In the previous article in this series, we pointed out that data fabric is not a single tool. Data fabric is a vision and associated architecture that recognizes and supports decentralized data operations. It is an architecture in which different software products work collaboratively to provide access to data.  In this article, we want to explore this topic in more detail.

Current data environments are siloed. For decades, organizations used an approach to IT characterized by the practices of “an application for everything, and a database for every application”. This resulted in many applications and just as many databases. One-to-one integration between the multitude of systems used by a modern enterprise does not scale, so organizations started to create pre-integrated data warehouses. However, as data multiplied and new data sources were added, it increasingly became obvious that copying and moving data into a single place is not scalable nor sustainable.

The vision of data fabric is a data environment that looks like a network where people and systems collaborate on data. The network has the potential to replace traditional application-specific databases with shared data models powering application-specific use cases. When we think about a network, the concepts that often come to mind first are physical – pipes, lines, and so on. We have networks all around us – networks of railroads, highways, electrical power, radio and telecommunications. These networks were made possible through standardization of physical infrastructure. SImilarly, the internet gave us network connectivity through standards such as TCP/IP and HTTP. Creation of the internet required for standardization to encompass not only physical objects, but also software protocols.

For data to be networked in the way imagined by data fabric, standardization must “move up” another level. The standards must encompass shared and coordinated ontologies and taxonomies. Without shared standards, metadata collected from different sources and contexts will continue to be siloed. 

To accommodate the multi-faceted nature of data and support its evolution, data standards must be open. Governance for a data fabric must, therefore, be agile to enable its continuous growth, not only allowing for the evolution of data in use but also the standards for that data. An open standard is:

  • Unambiguous – expressed in away that eliminates any doubts about its meaning, scope and context of use;
  • Extendable – allows different communities to re-use and build upon the common core;
  • Maintainable – offers a framework for revisions, extensions, testing, documentation and permanent access;
  • Transparent – includes technical discussions, meeting minutes, and allows for the capture of issues and decisions that are, archived, traceable and referenceable;

  Semantic technology standards provide a solid foundation for the creation of coordinated data standards in the form of ontologies and taxonomies that provide information that is:

  • Unambiguous  – achieved through using semantic standards, languages that let us describe these artifacts in a clear and interoperable way 
  • Extensible – due to the capabilities designed into semantic technology, one data model can be included into another by reference, new concepts can be added or expanded, and concepts not needed by some users can be deactivated 

The power of a standard comes from the power of all the stakeholders using it. 
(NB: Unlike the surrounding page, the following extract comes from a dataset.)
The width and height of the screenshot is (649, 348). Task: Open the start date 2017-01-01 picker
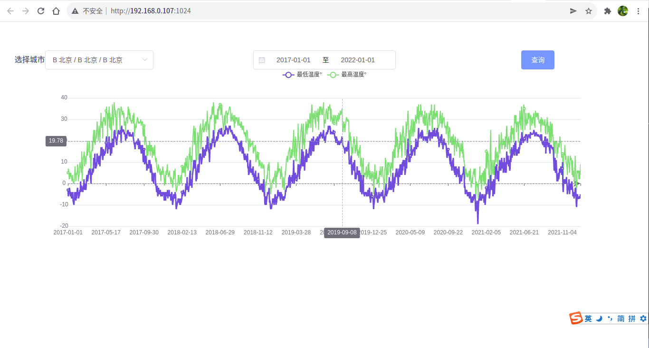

Agreeing on the standards is never easy as it requires consensus of many different parties with varying points of view. This is especially true for data as it is often nuanced, multi-faceted, and used for different purposes as it evolves. This is why a key component of any data fabric is, in addition to standards, governance of those standards. The governance of open standards, essential to the vision of data fabric, requires:

  • Participation from multiple stakeholders. Stakeholder participation requires ease of access, input and modification that can’t be achieved through the use of text documents;
  • Agreement on ontologies and taxonomies. Achieving consensus for these artifacts depends on the provision of collaborative tools that support discussions, and the facilitation of processes for making decisions and capturing the results of those decisions;
  • Maintenance of a continuity of revisions. As standards go through revisions, some applications may transition to new versions faster than others. This means that multiple versions of standards must be accessible at the same time. Further, differences between revisions and information on who is using what revision must be readily available; 
  • Tools to support compliance testing against the standards. Presence of different levels of standards and, potentially, different revisions of standards brings a strong need for this capability. 

Traditionally, data standards were developed using spreadsheets and free text documents. Today,  data fabric architecture can’t be sustained through these practices. It requires a dynamic, active and collaborative environment that will ensure accessibility, transparency and the maintainability of standards powering a data fabric.